Vorsicht, sie säubern die Stadttun & lassen

Auf einer der jüngsten AUGUSTIN-Redaktionssitzungen wurde heiß über das Thema „Sandlervertreibungen“ diskutiert: Sollte man nicht – angesichts des schleichenden Ausschlusses sogenannter „Randgruppen“ aus dem öffentlichen Raum – ein Recht auf Leben auf der Straße proklamieren? Die Meinungen der Sozialarbeiter in der Redaktion polarisierten sich. Das „Recht auf die Straße“ verhöhne das Menschenrecht auf Wohnen, das zu erkämpfen absolut prioritär sei, lautete das Gegenargument. Bei dem Streit stellte sich heraus, daß Ausschließungs-Tendenzen in Wien unterschiedlich wahrgenommen werden. Die einen finden es übertrieben, von einem System der Vertreibung zu reden, die anderen erkennen in einer Summe von Indizien die koordinierte Strategie der sozialen „Säuberung“ der Stadt.Für Andreas Schmid, Obfrau-Stellvertreter des AUGUSTIN, spielt sich eindeutig letzteres ab: Die in der Stadt das Sagen haben, verwandeln (um die Fiktion einer „sauberen“ Stadt aufrecht zu erhalten) die sichtbare Armut in eine unsichtbare, indem sie repressive Vertreibungs- und Verdrängungsmechanismen wirken lassen. Besonders in der Kernzonen der Stadt werden Obdachlose, Bettler und alle, die den öffentlichen Raum anders als „vorgesehen“ nutzen, zunehmend als störend empfunden. In seiner Studie „Die saubere Stadt – Der soziale Ausschluß im öffentlichen Raum“, eine Diplomarbeit für die Bundesakademie für Sozialarbeit in Wien 10, hat Andreas Schmid sich nun unter anderem mit den diversen Konzepten der „inneren Sicherheit“, die dieser Armenbekämpfung (statt Armutsbekämpfung) zugrunde liegen, beschäftigt.

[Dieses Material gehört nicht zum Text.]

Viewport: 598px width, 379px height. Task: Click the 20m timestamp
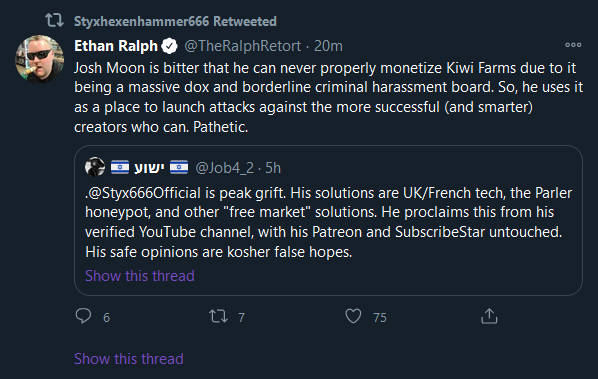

Die Diplomarbeit führt einige konkrete Entwicklungen in der Bundeshauptstadt an, die Schmids These bekräftigen. Der Autor kann dabei auf seine Erfahrungen als Mitarbeiter des AUGUSTIN-Vertriebsbüros, auf seine Gespräche mit Betroffenen zurückgreifen.

Mit seiner Zunft geht Andreas Schmid gar nicht respektierlich um. Die Tatsache, daß die beschriebenen Entwicklungen von der Sozialarbeit in Österreich bisher keine besondere Aufmerksamkeit erfahren haben, ist noch der mildeste Vorwurf. Schwerwiegender ist die Aufzählung sozialarbeiterische Aktivitäten, die defacto eine Mitarbeit der Sozialarbeit bei der sozialen „Säuberung“ des öffentlichen Raumes darstellen. Was soll man etwa davon halten, wenn Bahnhofssozialarbeiter als Ziel formulieren, Obdachlose von den Bahnhöfen fernzuhalten?